Preparation and Markings
A full medical and ophthalmologic history is taken, including previous eye trauma or surgery, glaucoma, visual acuity, autoimmune and connective tissue diseases, dry eye symptoms, any bleeding disorders, and anticoagulant medications. Preoperative photography should include a frowning view as well as eyebrows raised and at rest.
Preoperative markings are done with the patient awake and sitting upright, and with the eyes level with the surgeon. Asymmetries and existing crease position are noted ( Fig. 6.3 ).
Mark the new crease line, measuring with calipers 6 to 7 mm above the lash margin (5–6 mm in males) and following the contour of the existing crease to the medial and lateral canthi.
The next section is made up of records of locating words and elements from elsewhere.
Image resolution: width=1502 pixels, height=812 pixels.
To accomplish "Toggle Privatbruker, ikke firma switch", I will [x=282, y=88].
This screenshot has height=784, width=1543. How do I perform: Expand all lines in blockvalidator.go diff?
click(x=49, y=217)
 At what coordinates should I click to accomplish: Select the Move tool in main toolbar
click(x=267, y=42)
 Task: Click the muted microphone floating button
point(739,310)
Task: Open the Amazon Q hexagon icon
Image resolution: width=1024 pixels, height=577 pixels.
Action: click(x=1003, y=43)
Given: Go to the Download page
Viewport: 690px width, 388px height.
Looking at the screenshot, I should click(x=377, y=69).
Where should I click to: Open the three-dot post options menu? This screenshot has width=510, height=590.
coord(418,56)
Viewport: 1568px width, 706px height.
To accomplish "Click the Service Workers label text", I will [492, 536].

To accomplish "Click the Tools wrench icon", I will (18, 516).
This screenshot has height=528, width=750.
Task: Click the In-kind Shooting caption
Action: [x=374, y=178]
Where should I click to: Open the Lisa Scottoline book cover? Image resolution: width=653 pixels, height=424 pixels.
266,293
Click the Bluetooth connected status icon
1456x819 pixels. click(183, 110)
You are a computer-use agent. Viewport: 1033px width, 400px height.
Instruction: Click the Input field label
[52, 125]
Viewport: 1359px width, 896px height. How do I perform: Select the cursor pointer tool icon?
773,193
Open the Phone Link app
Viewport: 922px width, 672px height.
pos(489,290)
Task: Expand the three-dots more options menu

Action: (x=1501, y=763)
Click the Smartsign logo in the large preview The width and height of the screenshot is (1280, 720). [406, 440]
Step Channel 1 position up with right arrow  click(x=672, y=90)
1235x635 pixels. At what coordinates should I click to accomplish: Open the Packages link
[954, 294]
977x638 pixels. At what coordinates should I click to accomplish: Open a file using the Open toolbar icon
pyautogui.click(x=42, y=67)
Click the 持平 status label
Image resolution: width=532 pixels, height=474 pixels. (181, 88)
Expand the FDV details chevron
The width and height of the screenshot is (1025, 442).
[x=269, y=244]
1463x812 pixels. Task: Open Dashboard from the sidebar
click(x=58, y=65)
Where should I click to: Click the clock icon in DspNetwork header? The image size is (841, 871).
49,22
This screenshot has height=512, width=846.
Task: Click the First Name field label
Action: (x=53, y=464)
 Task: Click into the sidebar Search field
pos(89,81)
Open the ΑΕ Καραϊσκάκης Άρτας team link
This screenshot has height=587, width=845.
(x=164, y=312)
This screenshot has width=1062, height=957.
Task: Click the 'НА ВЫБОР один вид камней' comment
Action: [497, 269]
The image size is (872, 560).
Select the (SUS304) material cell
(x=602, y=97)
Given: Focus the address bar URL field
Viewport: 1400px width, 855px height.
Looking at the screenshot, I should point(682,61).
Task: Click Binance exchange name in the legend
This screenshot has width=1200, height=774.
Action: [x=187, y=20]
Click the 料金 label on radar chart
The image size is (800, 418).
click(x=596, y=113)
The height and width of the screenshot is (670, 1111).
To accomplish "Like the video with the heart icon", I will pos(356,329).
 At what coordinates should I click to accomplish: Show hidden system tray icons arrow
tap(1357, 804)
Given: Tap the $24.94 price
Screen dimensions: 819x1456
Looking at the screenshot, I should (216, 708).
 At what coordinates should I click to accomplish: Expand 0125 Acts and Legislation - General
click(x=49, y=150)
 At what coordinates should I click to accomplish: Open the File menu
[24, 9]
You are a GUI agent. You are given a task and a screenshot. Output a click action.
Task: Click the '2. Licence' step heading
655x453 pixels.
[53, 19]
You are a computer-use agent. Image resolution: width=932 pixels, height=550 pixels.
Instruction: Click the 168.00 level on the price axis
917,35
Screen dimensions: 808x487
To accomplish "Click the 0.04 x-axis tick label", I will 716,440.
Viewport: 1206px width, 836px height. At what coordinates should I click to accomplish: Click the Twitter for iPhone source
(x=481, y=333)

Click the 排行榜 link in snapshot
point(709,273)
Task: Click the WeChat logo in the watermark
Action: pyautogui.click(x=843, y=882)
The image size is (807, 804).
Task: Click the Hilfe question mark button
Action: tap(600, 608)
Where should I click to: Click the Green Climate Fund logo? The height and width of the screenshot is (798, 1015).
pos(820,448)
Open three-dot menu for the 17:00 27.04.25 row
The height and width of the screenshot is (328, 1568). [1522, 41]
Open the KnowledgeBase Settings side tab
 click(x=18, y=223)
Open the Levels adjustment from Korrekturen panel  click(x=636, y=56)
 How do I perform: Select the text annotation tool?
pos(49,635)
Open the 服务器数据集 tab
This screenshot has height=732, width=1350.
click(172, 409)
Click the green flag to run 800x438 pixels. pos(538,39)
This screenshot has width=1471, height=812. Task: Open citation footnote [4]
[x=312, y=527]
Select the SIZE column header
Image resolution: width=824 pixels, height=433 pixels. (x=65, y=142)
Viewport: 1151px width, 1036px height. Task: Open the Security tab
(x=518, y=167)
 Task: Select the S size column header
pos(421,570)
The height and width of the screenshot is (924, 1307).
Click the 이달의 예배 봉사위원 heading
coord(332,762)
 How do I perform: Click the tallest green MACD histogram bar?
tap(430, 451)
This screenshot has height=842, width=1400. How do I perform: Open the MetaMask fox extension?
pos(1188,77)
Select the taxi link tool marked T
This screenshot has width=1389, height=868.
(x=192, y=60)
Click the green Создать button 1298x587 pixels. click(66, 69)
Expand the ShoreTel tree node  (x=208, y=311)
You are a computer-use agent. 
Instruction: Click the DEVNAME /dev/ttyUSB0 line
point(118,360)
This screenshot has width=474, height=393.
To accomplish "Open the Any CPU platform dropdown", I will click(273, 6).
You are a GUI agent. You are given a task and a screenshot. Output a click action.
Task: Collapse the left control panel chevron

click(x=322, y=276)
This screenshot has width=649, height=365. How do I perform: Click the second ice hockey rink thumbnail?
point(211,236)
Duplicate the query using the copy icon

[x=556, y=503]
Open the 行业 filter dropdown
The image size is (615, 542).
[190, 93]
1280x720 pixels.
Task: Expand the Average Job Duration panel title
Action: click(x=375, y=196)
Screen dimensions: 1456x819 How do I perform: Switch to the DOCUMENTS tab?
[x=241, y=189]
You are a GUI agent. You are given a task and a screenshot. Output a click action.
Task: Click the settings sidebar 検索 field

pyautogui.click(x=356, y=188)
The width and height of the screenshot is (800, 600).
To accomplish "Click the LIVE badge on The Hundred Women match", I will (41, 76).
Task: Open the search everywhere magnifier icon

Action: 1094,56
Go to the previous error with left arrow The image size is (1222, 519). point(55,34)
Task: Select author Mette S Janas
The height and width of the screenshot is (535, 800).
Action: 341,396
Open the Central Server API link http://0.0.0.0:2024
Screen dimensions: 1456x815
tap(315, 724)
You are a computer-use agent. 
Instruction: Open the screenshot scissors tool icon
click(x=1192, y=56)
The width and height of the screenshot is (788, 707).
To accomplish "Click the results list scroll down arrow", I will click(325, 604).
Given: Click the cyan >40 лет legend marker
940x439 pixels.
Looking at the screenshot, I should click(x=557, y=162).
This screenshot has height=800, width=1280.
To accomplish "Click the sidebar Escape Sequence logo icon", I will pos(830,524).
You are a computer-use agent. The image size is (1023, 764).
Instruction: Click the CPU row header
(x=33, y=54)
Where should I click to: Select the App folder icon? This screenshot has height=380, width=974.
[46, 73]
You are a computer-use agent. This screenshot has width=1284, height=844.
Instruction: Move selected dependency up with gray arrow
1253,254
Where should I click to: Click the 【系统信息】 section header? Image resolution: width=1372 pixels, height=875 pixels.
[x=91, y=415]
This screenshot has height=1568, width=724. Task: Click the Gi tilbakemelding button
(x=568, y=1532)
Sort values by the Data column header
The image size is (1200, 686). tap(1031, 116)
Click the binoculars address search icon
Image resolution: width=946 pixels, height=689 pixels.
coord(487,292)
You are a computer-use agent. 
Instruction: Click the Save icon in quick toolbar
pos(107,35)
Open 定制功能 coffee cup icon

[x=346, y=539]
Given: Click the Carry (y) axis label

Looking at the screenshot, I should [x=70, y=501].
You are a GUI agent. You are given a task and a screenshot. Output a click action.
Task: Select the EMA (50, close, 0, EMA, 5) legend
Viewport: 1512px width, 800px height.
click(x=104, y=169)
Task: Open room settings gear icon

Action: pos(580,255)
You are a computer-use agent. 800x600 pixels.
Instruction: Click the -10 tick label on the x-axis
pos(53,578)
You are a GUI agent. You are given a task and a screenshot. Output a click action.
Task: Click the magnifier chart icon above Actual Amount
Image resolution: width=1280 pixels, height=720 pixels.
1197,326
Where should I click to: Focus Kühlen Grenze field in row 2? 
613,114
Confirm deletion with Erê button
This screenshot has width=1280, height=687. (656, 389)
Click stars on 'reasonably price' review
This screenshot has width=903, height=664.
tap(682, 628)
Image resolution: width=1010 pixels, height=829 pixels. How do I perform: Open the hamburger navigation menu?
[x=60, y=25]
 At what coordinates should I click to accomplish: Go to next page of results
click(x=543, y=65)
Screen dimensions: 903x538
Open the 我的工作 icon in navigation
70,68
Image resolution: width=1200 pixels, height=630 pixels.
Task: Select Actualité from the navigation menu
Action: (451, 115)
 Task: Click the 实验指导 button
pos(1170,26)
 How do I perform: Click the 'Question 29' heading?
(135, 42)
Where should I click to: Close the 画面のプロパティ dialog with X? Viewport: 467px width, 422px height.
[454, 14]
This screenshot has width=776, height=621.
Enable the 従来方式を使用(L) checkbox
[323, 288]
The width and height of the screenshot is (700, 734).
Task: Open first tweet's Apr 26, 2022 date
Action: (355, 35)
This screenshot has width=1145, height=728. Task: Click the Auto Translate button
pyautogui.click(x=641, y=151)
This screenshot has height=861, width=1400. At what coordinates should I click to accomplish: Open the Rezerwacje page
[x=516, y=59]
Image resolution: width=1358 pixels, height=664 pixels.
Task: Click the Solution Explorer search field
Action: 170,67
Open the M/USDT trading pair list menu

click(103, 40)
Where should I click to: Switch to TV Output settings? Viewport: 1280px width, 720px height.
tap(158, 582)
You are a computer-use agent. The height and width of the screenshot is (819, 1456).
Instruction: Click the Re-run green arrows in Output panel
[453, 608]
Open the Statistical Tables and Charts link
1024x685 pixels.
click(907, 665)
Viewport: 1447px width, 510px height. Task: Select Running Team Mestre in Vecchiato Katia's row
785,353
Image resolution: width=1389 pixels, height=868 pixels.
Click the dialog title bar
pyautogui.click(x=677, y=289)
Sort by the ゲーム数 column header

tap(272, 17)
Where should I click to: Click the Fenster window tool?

Use forceps to pinch the skin, assess the excess, and plan the upper incision, first at the midpupillary line and then at several further points with the brow held up, when necessary, for exposure. One should create only a gentle upturn of the lashes with a pinch; the lateral part is more forgiving. Preserve 15 to 20 mm of skin between the upper marking and the lower eyebrow, and be careful of being misled by plucked eyebrows.
The eccentric ellipse that is drawn will usually extend laterally to taper upward into an existing rhytid. In younger patients, one does not need to extend beyond the lateral canthus.
Try to avoid extending the incisions beyond the lateral orbital rim. Do not transgress the medial canthus onto nasal skin because this area will tend to form webbed or prominent scars.
Medially, a small (2–3 mm) triangle or vertical wedge at right angles to the lower incision will eliminate the remaining wrinkled excess beyond the main excision pattern and will leave no perceptible extra scarring.
Surgical Technique
Local anesthesia with 2% lidocaine with adrenaline (1 : 80,000) can be supplemented with IV sedation in the anxious patient. The local anesthetic is injected superficially with a small bolus more deeply at the medial fat pad. A skin prep containing chlorhexidine should be avoided.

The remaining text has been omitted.